─── Source material
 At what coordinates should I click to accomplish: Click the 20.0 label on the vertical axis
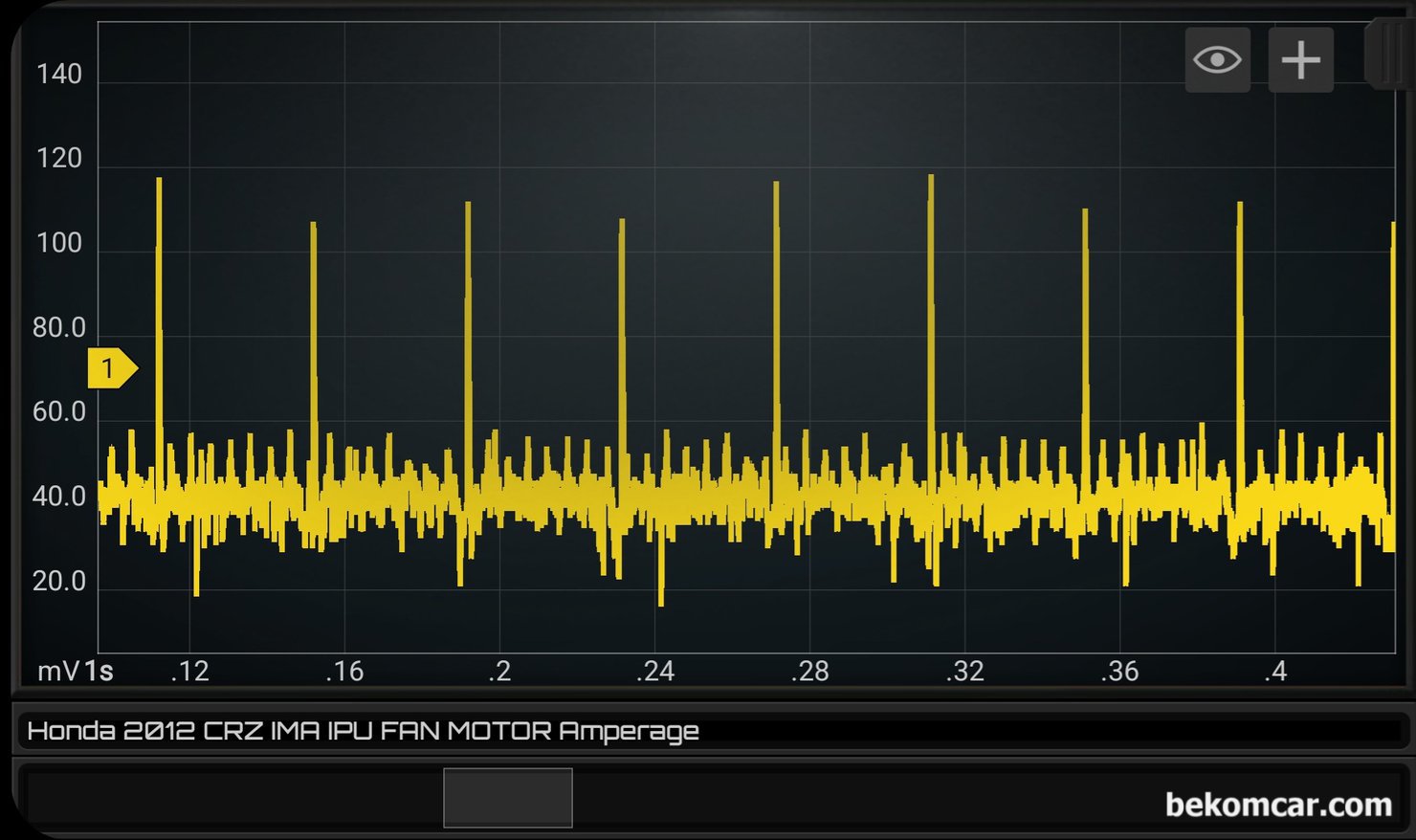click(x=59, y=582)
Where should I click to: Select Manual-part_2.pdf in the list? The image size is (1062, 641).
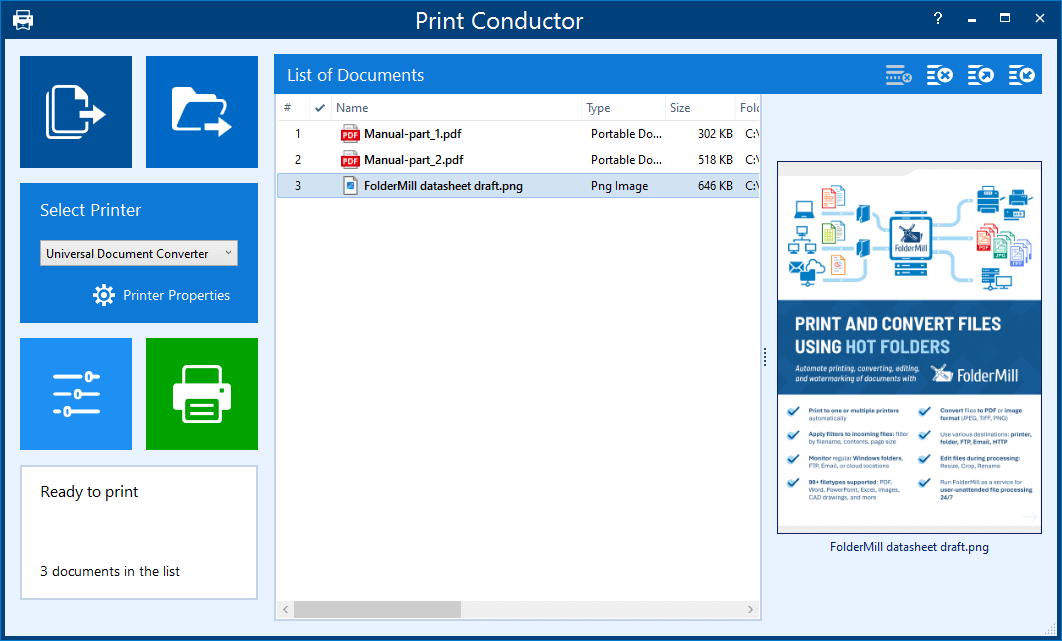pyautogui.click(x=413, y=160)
──────
─── Source material
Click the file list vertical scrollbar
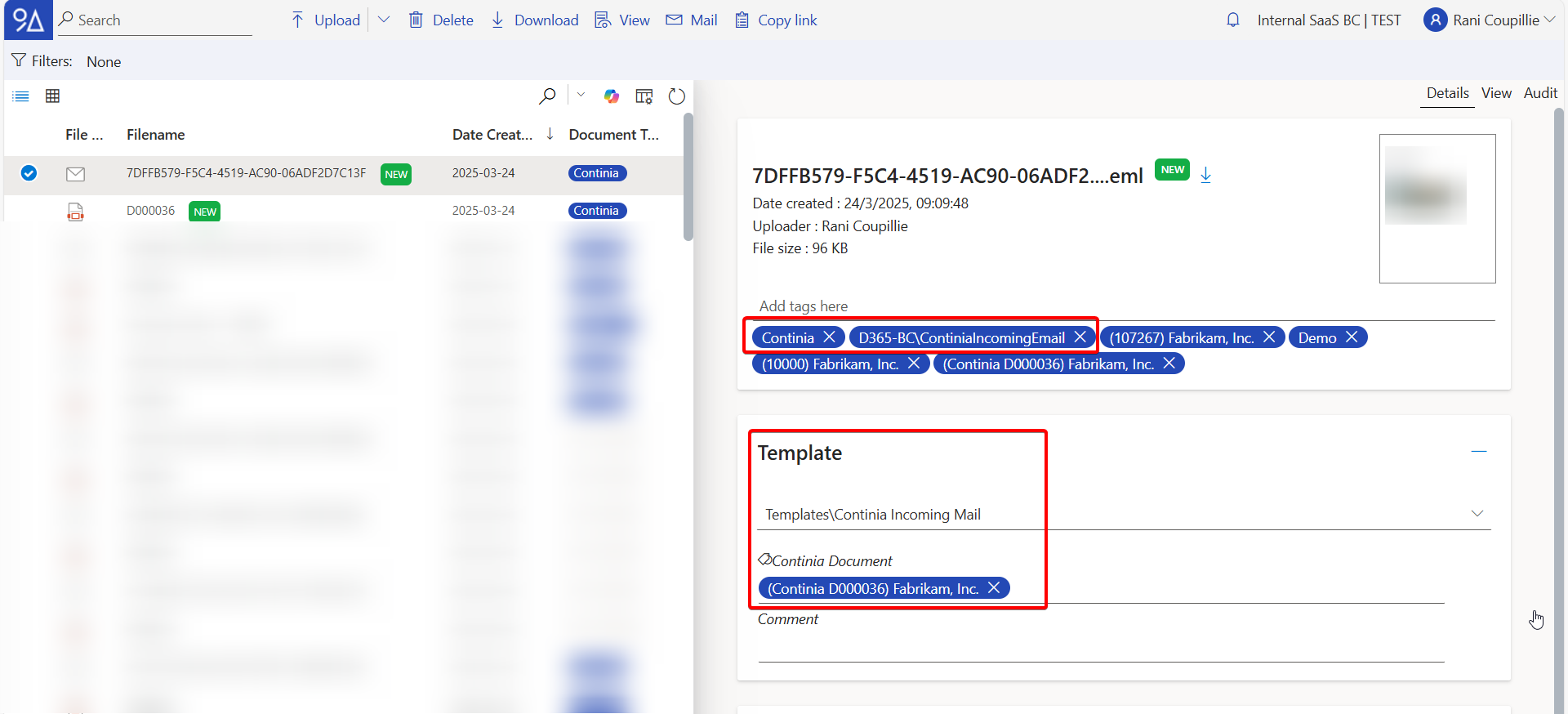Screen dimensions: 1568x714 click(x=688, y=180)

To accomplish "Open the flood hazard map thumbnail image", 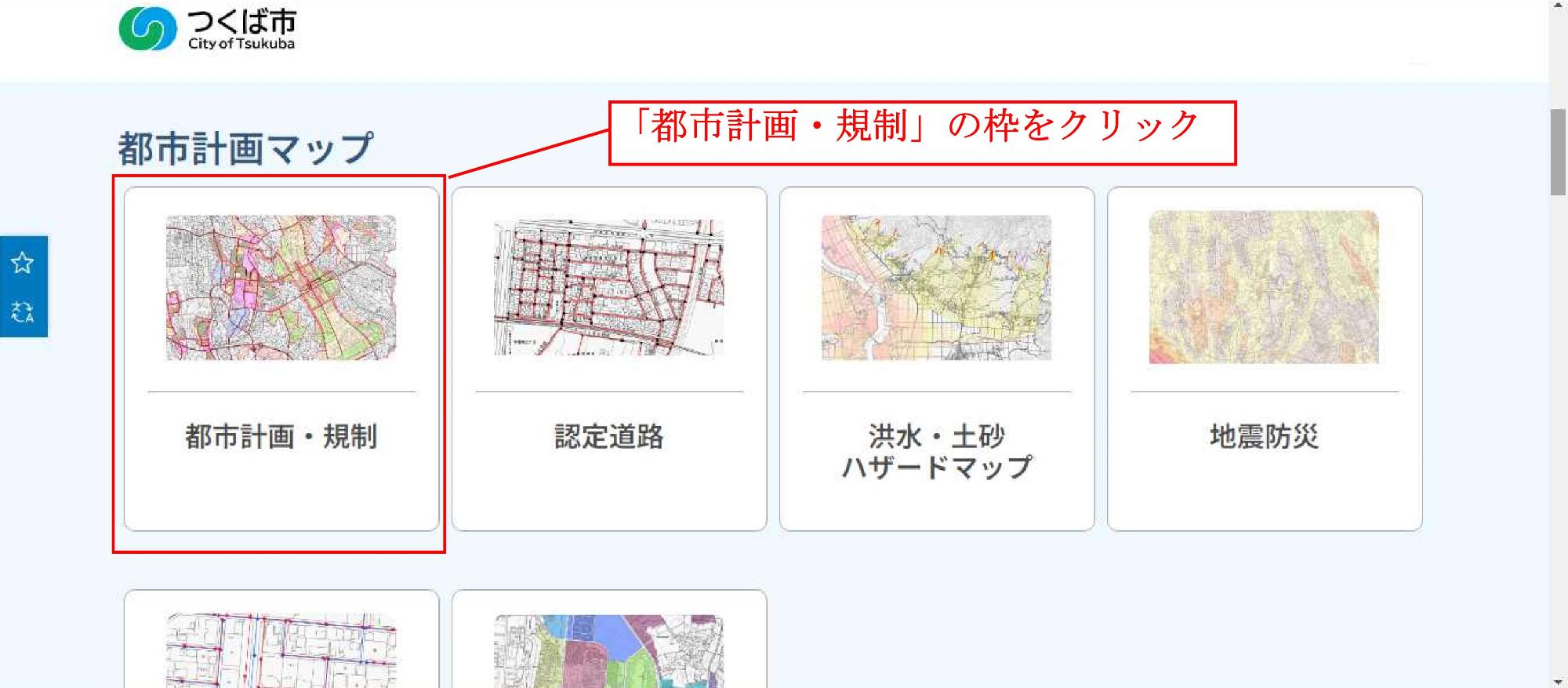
──────
**Aim of the task**
Using the data above, give again exactly the lines starting at the one holding "Click the file list vertical scrollbar" and ending at the one holding "the flood hazard", inclusive, and nothing more. Omit the pictures.

**Answer section**
Click the file list vertical scrollbar
Screen dimensions: 1568x714 click(x=688, y=180)

To accomplish "Open the flood hazard map thumbnail image", 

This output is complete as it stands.